• [Record set]
______________________________

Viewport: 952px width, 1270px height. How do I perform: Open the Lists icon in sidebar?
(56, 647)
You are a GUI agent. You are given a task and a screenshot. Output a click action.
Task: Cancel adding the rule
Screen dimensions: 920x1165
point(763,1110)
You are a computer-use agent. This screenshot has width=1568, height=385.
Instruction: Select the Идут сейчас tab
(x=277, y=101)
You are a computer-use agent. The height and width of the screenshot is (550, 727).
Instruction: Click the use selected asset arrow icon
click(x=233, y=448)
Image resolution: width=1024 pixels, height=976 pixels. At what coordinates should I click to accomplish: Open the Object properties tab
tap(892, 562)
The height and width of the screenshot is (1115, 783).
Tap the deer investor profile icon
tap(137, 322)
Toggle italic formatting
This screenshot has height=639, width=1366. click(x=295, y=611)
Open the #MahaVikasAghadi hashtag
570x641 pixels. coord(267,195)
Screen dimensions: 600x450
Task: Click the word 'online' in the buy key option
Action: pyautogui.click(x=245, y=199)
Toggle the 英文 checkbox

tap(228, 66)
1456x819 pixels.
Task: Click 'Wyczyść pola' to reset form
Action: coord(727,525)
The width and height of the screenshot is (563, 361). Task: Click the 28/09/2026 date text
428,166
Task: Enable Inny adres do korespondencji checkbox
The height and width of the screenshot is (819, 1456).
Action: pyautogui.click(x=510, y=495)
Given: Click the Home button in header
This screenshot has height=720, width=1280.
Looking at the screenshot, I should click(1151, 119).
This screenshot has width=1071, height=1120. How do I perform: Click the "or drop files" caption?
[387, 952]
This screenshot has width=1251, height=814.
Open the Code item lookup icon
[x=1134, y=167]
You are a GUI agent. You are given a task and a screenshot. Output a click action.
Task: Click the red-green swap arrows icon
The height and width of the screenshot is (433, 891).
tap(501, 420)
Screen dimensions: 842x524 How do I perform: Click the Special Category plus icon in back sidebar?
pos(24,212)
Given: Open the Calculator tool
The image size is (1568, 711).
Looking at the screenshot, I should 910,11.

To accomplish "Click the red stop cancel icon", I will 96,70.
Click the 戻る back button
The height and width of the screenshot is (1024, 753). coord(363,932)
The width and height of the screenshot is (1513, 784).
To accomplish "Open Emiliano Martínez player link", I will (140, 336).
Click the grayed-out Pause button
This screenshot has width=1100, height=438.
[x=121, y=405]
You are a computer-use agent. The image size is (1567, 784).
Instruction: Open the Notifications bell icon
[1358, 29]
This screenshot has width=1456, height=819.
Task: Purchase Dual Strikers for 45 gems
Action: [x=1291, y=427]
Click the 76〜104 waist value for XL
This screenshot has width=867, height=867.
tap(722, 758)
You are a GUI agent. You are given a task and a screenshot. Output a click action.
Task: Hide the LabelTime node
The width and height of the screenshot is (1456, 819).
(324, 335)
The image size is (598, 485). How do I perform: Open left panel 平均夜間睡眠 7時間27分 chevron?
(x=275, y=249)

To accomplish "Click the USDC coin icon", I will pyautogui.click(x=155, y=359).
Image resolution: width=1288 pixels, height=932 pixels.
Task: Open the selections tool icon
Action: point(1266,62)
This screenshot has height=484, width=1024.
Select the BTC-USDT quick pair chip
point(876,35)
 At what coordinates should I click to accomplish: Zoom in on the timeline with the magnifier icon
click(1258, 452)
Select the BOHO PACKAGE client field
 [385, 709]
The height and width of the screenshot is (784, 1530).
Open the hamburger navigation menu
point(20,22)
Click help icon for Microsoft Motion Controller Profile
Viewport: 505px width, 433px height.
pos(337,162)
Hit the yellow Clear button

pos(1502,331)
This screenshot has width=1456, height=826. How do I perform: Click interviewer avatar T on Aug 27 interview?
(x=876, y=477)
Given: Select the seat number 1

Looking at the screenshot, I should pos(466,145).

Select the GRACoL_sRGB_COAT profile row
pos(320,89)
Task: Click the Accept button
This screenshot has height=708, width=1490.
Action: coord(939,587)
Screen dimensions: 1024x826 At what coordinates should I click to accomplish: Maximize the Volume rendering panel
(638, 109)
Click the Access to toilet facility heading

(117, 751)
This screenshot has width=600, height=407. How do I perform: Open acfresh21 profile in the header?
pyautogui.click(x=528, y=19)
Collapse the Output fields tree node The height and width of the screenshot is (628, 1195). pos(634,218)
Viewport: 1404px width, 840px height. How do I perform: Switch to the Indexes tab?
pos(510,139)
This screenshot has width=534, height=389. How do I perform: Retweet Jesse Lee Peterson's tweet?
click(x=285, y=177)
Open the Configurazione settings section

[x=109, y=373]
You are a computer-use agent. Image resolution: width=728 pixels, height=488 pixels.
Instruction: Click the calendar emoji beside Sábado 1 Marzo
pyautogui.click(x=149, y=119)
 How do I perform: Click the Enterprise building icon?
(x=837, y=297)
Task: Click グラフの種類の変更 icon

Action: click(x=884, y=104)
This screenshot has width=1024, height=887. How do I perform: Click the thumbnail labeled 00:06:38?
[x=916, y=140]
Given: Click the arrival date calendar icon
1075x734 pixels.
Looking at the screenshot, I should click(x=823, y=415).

______________________________

• [The request]
Reproduce every one of the records above line for line, keeping the original wording and order.

• [Exercise solution]
Viewport: 952px width, 1270px height. How do I perform: Open the Lists icon in sidebar?
(56, 647)
You are a GUI agent. You are given a task and a screenshot. Output a click action.
Task: Cancel adding the rule
Screen dimensions: 920x1165
point(763,1110)
You are a computer-use agent. This screenshot has width=1568, height=385.
Instruction: Select the Идут сейчас tab
(x=277, y=101)
You are a computer-use agent. The height and width of the screenshot is (550, 727).
Instruction: Click the use selected asset arrow icon
click(x=233, y=448)
Image resolution: width=1024 pixels, height=976 pixels. At what coordinates should I click to accomplish: Open the Object properties tab
tap(892, 562)
The height and width of the screenshot is (1115, 783).
Tap the deer investor profile icon
tap(137, 322)
Toggle italic formatting
This screenshot has height=639, width=1366. click(x=295, y=611)
Open the #MahaVikasAghadi hashtag
570x641 pixels. coord(267,195)
Screen dimensions: 600x450
Task: Click the word 'online' in the buy key option
Action: pyautogui.click(x=245, y=199)
Toggle the 英文 checkbox

tap(228, 66)
1456x819 pixels.
Task: Click 'Wyczyść pola' to reset form
Action: coord(727,525)
The width and height of the screenshot is (563, 361). Task: Click the 28/09/2026 date text
428,166
Task: Enable Inny adres do korespondencji checkbox
The height and width of the screenshot is (819, 1456).
Action: pyautogui.click(x=510, y=495)
Given: Click the Home button in header
This screenshot has height=720, width=1280.
Looking at the screenshot, I should click(1151, 119).
This screenshot has width=1071, height=1120. How do I perform: Click the "or drop files" caption?
[387, 952]
This screenshot has width=1251, height=814.
Open the Code item lookup icon
[x=1134, y=167]
You are a GUI agent. You are given a task and a screenshot. Output a click action.
Task: Click the red-green swap arrows icon
The height and width of the screenshot is (433, 891).
tap(501, 420)
Screen dimensions: 842x524 How do I perform: Click the Special Category plus icon in back sidebar?
pos(24,212)
Given: Open the Calculator tool
The image size is (1568, 711).
Looking at the screenshot, I should 910,11.

To accomplish "Click the red stop cancel icon", I will 96,70.
Click the 戻る back button
The height and width of the screenshot is (1024, 753). coord(363,932)
The width and height of the screenshot is (1513, 784).
To accomplish "Open Emiliano Martínez player link", I will (140, 336).
Click the grayed-out Pause button
This screenshot has width=1100, height=438.
[x=121, y=405]
You are a computer-use agent. The image size is (1567, 784).
Instruction: Open the Notifications bell icon
[1358, 29]
This screenshot has width=1456, height=819.
Task: Purchase Dual Strikers for 45 gems
Action: [x=1291, y=427]
Click the 76〜104 waist value for XL
This screenshot has width=867, height=867.
tap(722, 758)
You are a GUI agent. You are given a task and a screenshot. Output a click action.
Task: Hide the LabelTime node
The width and height of the screenshot is (1456, 819).
(324, 335)
The image size is (598, 485). How do I perform: Open left panel 平均夜間睡眠 7時間27分 chevron?
(x=275, y=249)

To accomplish "Click the USDC coin icon", I will pyautogui.click(x=155, y=359).
Image resolution: width=1288 pixels, height=932 pixels.
Task: Open the selections tool icon
Action: point(1266,62)
This screenshot has height=484, width=1024.
Select the BTC-USDT quick pair chip
point(876,35)
 At what coordinates should I click to accomplish: Zoom in on the timeline with the magnifier icon
click(1258, 452)
Select the BOHO PACKAGE client field
 [385, 709]
The height and width of the screenshot is (784, 1530).
Open the hamburger navigation menu
point(20,22)
Click help icon for Microsoft Motion Controller Profile
Viewport: 505px width, 433px height.
pos(337,162)
Hit the yellow Clear button

pos(1502,331)
This screenshot has width=1456, height=826. How do I perform: Click interviewer avatar T on Aug 27 interview?
(x=876, y=477)
Given: Select the seat number 1

Looking at the screenshot, I should pos(466,145).

Select the GRACoL_sRGB_COAT profile row
pos(320,89)
Task: Click the Accept button
This screenshot has height=708, width=1490.
Action: coord(939,587)
Screen dimensions: 1024x826 At what coordinates should I click to accomplish: Maximize the Volume rendering panel
(638, 109)
Click the Access to toilet facility heading

(117, 751)
This screenshot has width=600, height=407. How do I perform: Open acfresh21 profile in the header?
pyautogui.click(x=528, y=19)
Collapse the Output fields tree node The height and width of the screenshot is (628, 1195). pos(634,218)
Viewport: 1404px width, 840px height. How do I perform: Switch to the Indexes tab?
pos(510,139)
This screenshot has width=534, height=389. How do I perform: Retweet Jesse Lee Peterson's tweet?
click(x=285, y=177)
Open the Configurazione settings section

[x=109, y=373]
You are a computer-use agent. Image resolution: width=728 pixels, height=488 pixels.
Instruction: Click the calendar emoji beside Sábado 1 Marzo
pyautogui.click(x=149, y=119)
 How do I perform: Click the Enterprise building icon?
(x=837, y=297)
Task: Click グラフの種類の変更 icon

Action: click(x=884, y=104)
This screenshot has width=1024, height=887. How do I perform: Click the thumbnail labeled 00:06:38?
[x=916, y=140]
Given: Click the arrival date calendar icon
1075x734 pixels.
Looking at the screenshot, I should click(x=823, y=415).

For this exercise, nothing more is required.